Cinq filles perdues à tout jamais par Kim Fu avec une traduction de l’anglais par Annie Goulet paru en 2022 aux éditions Héliotrope. L’écho de l’hymne du camp de vacances, Au camp Forevermore résonnera encore longtemps aux oreilles de ces cinq filles âgées entre neuf et onze ans. Alors qu’elles quittent le rivage en kayak, ce jour de 1994 sur la côte nord-ouest du Pacifique, elles ne se doutent pas du cauchemardesque rendez-vous que leur réserve le destin. Au petit matin, après une nuit passée à la belle étoile sous la tente, sur une île isolée, guidées par leur monitrice, elle se retrouvent abandonnées. Si le récit de ces Cinq filles perdues au milieu de nulle part, constitue le fil conducteur, l’autrice, habilement nous convie à explorer les suites de ce traumatisme dans le continuum de vie de chacune d’entre elles. Cette tragique aventure initiatique, pour Nita, Andee, Isabel, Dina et Siobhan porte en quelque sorte, en elle, la suite du monde. Comment vont-elles surmonter cette faille originelle? Que dit de leur avenir ce qui se déroule en 1994 ? Brillamment mené, ce roman nous permet d’emprunter les sentiers tortueux de ces cinq schémas de vie, quitte à bousculer, au passage quelques certitudes. Je vous propose de visiter les coulisses de cette histoire en compagnie de sa traductrice, Annie Goulet qui est invitée, ce soir à Mission encre noire.

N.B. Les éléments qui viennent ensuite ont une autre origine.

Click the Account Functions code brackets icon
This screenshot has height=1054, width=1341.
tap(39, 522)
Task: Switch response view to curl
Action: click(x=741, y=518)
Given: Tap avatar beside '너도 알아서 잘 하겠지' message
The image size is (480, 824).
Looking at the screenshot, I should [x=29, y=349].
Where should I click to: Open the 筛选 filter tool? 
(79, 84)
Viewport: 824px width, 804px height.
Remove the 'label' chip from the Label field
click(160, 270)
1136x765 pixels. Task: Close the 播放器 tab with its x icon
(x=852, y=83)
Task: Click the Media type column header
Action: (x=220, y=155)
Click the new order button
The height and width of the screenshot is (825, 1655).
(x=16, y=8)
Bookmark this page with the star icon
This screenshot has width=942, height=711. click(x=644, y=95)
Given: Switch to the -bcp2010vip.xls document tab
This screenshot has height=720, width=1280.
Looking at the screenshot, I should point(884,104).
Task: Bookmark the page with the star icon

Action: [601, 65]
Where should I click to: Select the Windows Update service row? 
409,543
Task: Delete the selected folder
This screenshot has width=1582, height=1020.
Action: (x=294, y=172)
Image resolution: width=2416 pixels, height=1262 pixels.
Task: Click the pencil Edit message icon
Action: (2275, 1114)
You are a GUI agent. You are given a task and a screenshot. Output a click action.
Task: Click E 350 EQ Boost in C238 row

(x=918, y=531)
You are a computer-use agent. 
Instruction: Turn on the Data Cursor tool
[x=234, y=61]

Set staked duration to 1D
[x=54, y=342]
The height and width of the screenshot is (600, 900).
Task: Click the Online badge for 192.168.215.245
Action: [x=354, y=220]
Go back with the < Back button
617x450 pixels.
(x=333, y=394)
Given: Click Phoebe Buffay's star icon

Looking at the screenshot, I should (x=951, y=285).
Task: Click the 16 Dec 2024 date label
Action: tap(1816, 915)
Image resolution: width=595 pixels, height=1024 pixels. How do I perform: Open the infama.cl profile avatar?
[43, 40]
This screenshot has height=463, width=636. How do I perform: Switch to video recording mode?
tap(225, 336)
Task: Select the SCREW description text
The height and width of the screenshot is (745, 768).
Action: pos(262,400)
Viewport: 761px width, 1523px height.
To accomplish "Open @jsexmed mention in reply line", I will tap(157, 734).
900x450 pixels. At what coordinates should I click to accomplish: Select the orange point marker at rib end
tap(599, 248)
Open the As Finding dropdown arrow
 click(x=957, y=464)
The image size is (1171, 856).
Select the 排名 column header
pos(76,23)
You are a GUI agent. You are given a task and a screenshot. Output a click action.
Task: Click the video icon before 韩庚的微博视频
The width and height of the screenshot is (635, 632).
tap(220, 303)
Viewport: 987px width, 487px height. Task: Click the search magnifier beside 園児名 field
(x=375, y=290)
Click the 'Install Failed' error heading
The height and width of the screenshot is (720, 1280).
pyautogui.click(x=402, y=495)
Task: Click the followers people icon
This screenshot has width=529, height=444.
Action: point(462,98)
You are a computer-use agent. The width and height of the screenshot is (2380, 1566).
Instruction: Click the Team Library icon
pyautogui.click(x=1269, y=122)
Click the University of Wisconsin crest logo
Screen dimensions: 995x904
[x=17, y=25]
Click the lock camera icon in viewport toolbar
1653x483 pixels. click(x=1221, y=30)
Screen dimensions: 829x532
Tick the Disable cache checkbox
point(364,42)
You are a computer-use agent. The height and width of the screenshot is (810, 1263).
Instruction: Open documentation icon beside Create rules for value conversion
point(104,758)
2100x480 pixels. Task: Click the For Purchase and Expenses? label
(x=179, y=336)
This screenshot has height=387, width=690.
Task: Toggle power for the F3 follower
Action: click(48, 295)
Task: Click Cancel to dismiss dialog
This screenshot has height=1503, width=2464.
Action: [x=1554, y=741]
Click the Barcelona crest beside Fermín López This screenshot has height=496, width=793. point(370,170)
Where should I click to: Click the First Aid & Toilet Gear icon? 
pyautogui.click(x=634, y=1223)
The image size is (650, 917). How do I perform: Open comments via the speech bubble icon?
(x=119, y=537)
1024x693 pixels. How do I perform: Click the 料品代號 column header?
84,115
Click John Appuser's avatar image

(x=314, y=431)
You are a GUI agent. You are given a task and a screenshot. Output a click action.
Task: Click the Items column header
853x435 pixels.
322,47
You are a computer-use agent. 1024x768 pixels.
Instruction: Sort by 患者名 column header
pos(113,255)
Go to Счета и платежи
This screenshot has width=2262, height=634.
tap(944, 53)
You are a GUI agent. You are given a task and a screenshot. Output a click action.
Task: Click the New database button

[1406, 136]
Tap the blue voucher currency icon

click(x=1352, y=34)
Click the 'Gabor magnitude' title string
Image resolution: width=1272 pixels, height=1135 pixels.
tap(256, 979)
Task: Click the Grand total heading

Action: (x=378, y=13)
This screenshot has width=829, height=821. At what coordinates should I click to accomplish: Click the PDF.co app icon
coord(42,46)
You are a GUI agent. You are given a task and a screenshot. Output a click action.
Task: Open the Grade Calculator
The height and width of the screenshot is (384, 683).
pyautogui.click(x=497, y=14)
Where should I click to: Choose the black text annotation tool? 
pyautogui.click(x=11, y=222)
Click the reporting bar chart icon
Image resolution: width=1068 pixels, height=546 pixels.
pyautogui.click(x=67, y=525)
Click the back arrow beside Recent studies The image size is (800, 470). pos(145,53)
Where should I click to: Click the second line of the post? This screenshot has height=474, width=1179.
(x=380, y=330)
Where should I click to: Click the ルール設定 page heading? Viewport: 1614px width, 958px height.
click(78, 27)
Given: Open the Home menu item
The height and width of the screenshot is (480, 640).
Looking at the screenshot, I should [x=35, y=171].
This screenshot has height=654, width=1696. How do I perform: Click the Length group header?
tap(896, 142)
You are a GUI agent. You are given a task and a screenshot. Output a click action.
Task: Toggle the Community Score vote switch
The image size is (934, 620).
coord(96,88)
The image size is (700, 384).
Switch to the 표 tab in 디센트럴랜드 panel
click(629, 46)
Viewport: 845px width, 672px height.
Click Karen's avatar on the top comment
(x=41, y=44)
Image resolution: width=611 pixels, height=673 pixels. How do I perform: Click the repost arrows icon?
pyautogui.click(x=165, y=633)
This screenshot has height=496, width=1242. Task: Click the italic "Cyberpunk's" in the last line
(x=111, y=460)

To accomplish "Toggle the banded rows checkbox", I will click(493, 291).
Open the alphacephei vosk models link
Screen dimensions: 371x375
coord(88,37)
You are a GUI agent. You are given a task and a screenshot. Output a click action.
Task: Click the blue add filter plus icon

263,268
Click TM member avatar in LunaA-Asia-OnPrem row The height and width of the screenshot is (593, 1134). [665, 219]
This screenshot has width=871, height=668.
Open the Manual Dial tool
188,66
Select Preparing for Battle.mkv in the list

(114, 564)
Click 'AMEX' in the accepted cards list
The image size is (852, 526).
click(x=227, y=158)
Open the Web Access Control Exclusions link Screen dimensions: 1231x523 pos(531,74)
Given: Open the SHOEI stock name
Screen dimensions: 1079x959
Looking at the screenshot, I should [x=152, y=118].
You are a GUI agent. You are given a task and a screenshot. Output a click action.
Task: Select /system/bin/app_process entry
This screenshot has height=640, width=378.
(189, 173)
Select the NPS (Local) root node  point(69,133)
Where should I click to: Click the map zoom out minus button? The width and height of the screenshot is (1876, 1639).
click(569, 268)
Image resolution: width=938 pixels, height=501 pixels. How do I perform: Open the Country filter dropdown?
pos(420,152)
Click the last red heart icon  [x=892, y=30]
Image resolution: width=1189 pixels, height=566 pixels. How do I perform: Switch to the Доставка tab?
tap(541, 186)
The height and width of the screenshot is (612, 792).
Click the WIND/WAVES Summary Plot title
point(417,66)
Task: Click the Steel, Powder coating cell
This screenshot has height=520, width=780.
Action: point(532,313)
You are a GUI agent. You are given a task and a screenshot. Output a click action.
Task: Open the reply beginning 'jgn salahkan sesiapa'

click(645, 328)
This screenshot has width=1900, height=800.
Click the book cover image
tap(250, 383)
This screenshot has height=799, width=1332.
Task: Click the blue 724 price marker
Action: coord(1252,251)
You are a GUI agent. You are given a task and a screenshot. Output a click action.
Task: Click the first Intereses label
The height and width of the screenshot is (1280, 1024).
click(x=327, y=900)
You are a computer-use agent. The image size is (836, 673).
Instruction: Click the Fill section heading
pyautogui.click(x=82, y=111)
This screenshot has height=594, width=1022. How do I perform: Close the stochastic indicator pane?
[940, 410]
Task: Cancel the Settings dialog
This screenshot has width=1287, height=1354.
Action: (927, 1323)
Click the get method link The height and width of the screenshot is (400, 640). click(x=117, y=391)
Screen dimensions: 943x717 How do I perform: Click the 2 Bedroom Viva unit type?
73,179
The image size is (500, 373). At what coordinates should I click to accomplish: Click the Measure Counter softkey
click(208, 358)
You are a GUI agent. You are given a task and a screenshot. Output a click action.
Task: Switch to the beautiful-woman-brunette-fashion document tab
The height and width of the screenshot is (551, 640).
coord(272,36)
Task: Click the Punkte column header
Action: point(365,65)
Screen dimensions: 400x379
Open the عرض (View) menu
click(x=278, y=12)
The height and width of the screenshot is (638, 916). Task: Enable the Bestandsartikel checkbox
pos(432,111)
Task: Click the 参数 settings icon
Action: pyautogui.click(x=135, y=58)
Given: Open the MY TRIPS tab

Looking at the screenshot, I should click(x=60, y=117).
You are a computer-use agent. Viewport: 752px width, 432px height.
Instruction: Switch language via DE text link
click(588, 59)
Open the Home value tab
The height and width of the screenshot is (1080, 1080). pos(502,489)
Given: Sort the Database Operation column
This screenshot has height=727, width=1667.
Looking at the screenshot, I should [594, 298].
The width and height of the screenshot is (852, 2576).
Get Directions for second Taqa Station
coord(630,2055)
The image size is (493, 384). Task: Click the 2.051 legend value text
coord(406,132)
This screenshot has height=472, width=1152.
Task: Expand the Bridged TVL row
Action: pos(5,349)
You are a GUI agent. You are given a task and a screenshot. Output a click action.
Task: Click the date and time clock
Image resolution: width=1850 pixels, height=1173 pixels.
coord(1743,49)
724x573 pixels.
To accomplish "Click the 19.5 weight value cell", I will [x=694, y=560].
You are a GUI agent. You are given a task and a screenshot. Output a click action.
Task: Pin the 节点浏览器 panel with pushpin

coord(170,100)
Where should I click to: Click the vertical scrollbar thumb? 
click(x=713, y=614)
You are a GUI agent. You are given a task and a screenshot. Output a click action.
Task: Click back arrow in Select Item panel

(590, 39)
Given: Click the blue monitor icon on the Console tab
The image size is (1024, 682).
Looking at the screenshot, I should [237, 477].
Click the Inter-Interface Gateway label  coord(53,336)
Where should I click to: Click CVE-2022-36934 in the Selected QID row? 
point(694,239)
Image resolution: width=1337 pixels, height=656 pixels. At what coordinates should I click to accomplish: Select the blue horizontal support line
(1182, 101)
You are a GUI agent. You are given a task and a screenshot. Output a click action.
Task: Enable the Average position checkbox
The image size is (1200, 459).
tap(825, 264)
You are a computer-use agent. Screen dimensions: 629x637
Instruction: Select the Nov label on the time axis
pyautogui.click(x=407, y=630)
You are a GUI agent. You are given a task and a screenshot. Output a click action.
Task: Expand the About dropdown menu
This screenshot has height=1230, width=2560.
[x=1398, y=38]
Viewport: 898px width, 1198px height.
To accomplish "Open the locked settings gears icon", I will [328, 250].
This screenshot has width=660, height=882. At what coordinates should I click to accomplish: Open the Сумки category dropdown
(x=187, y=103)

Extrait:« Au bout de quinze minutes, Siobhan commença à avoir mal aux épaules et remarqua que des ampoules se formaient sur ses mains mouillées. Le kayak de jan filait avec la fluidité régulière d'une machine, comme un tapis roulant dans un aéroport. Siobahn s'arrêta pour se reposer un moment et jeta un regard en arrière. D'abord, elle vit Nita, qui donnait les mêmes coups de pagaie que Jan, nets et méthodiques, ses yeux plantés sur l'horizon plutôt que sur sa pagaie, contrairement à elle. Puis, derrière Nita, Siobahn repéra les kayaks des autres groupes, leur couleur fluo reconnaissable contre le gris-vert de l'eau, le gris brun de la terre et le gris-bleu du ciel. Certaines filles chantaient et jacassaient, leurs voix lointaines rappelant le pépiement des oiseaux. Le groupe de Jan opérait en silence. Le grand groupe, c'est à dire l'ensemble des campeuses de Forevermore, commençait à se disperser Siobhan trouva cette vision alarmante. Elle aurait voulu rameuter tout le monde.»